# Your assignment
Repeat the lines below exactly as written, please, from the line with "Contact Information (94, 1687)" to the line with "Contact (47, 1511)", both lines included, and no others.

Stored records
☆ ☆ ☆ ☆
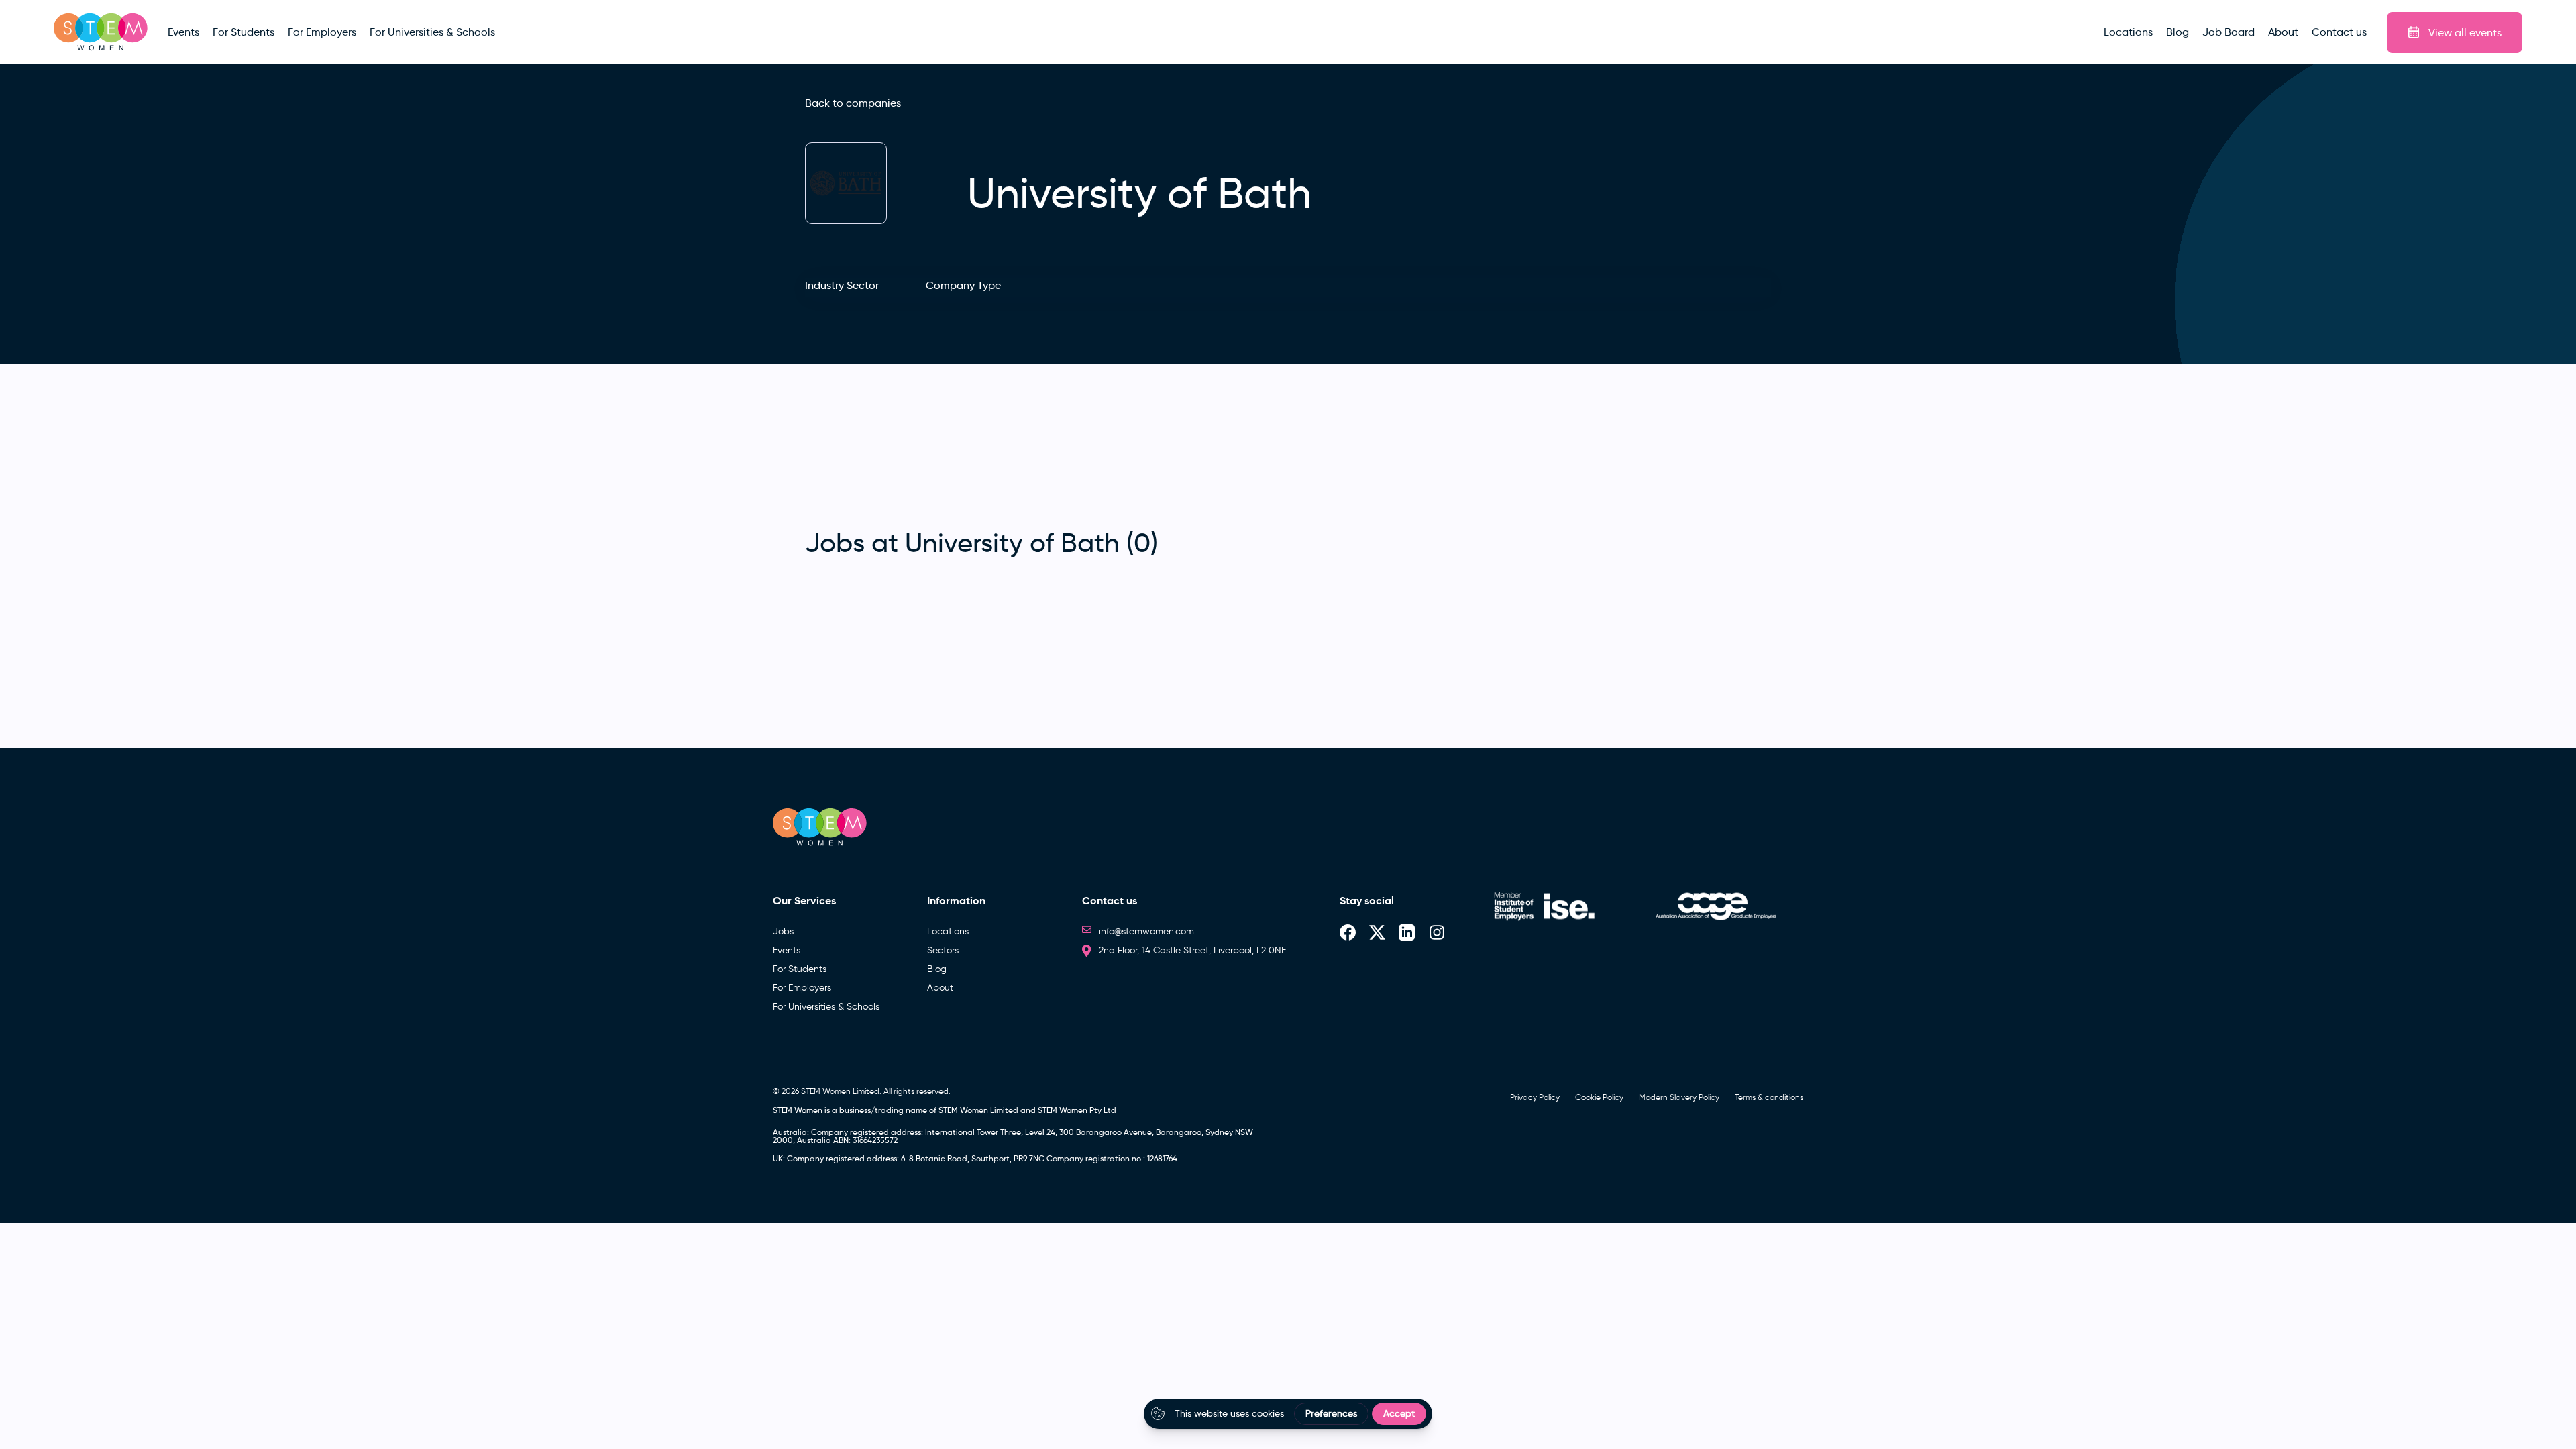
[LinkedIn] (1407, 931)
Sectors (943, 950)
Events (786, 950)
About (940, 988)
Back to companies (853, 103)
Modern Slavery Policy (1679, 1097)
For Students (799, 969)
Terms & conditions (1769, 1097)
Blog (937, 969)
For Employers (802, 988)
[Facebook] (1348, 931)
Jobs (783, 931)
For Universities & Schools (826, 1006)
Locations (948, 931)
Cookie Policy (1599, 1097)
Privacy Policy (1535, 1097)
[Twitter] (1377, 931)
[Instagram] (1437, 931)
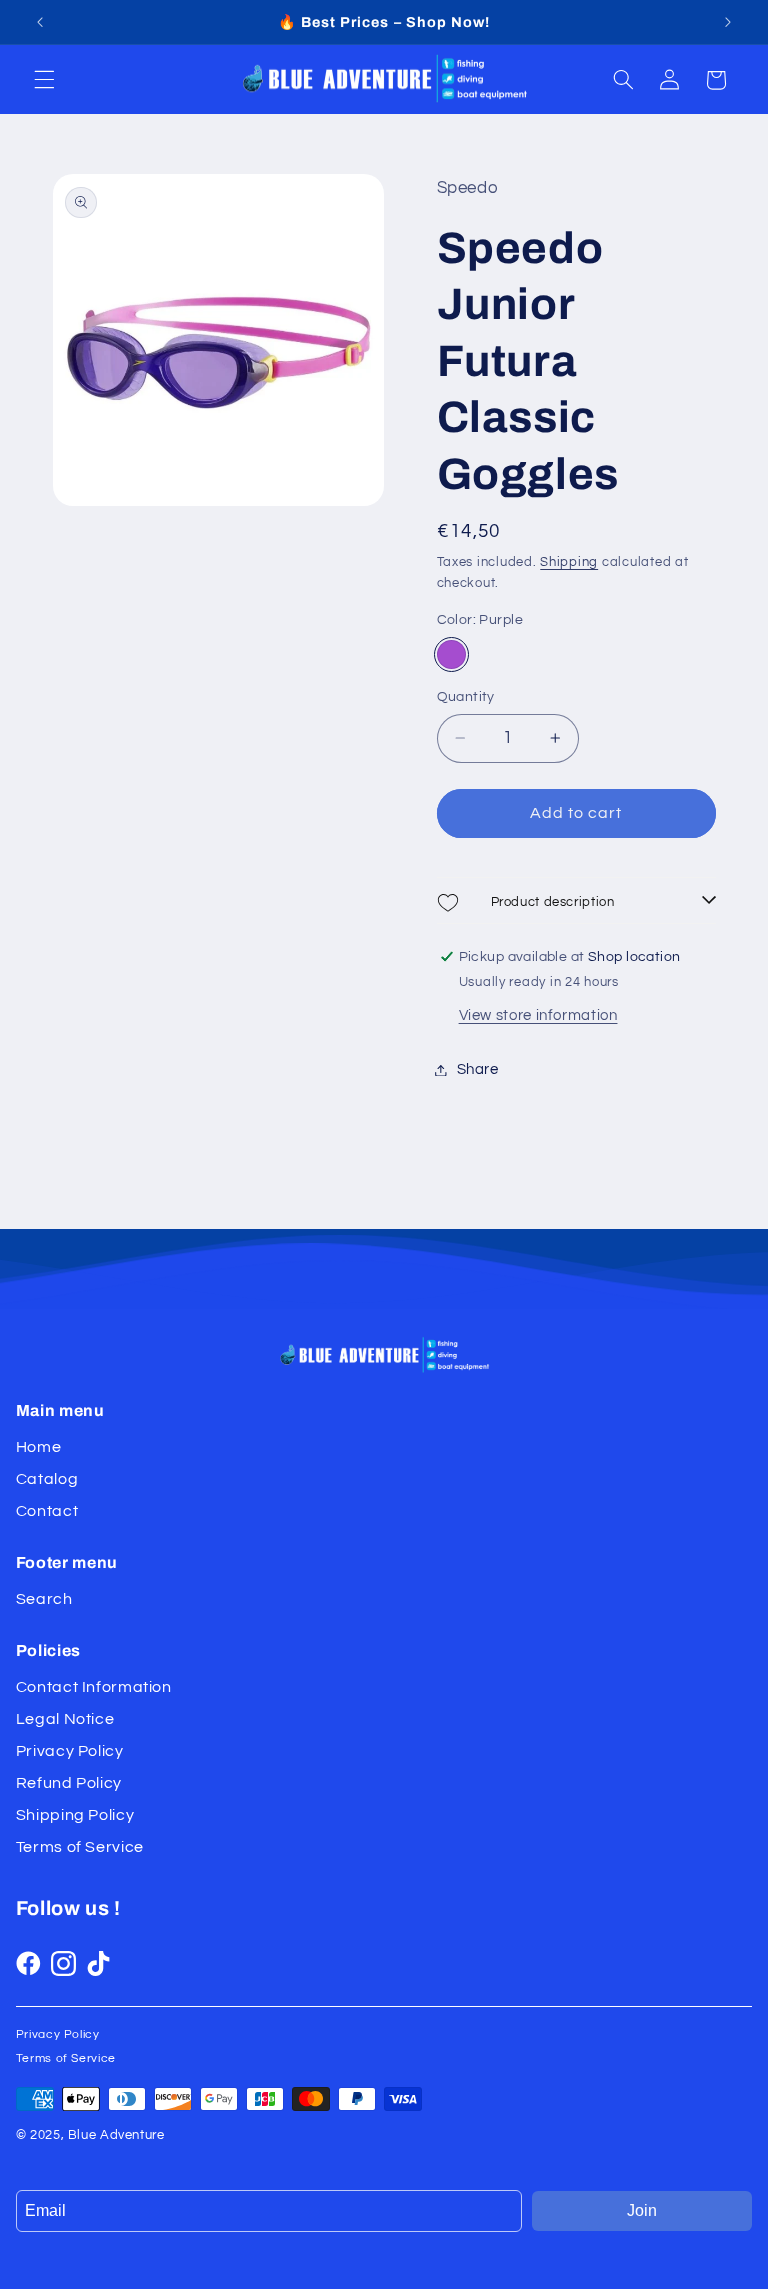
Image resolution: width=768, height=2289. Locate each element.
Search (44, 1599)
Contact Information (94, 1687)
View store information (538, 1015)
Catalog (47, 1479)
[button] (44, 80)
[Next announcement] (728, 22)
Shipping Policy (75, 1815)
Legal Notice (65, 1719)
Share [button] (478, 1069)
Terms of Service (80, 1847)
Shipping (569, 562)
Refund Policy (69, 1783)
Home (39, 1447)
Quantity (466, 697)
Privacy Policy (70, 1751)
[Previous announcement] (40, 22)
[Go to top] (731, 2252)
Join (642, 2210)
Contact (47, 1511)
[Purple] (451, 654)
☆ ☆ ☆ ☆
# Result for this task
Contact Information (94, 1687)
View store information (538, 1015)
Catalog (47, 1479)
[button] (44, 80)
[Next announcement] (728, 22)
Shipping Policy (75, 1815)
Legal Notice (65, 1719)
Share [button] (478, 1069)
Terms of Service (80, 1847)
Shipping (569, 562)
Refund Policy (69, 1783)
Home (39, 1447)
Quantity (466, 697)
Privacy Policy (70, 1751)
[Previous announcement] (40, 22)
[Go to top] (731, 2252)
Join (642, 2210)
Contact (47, 1511)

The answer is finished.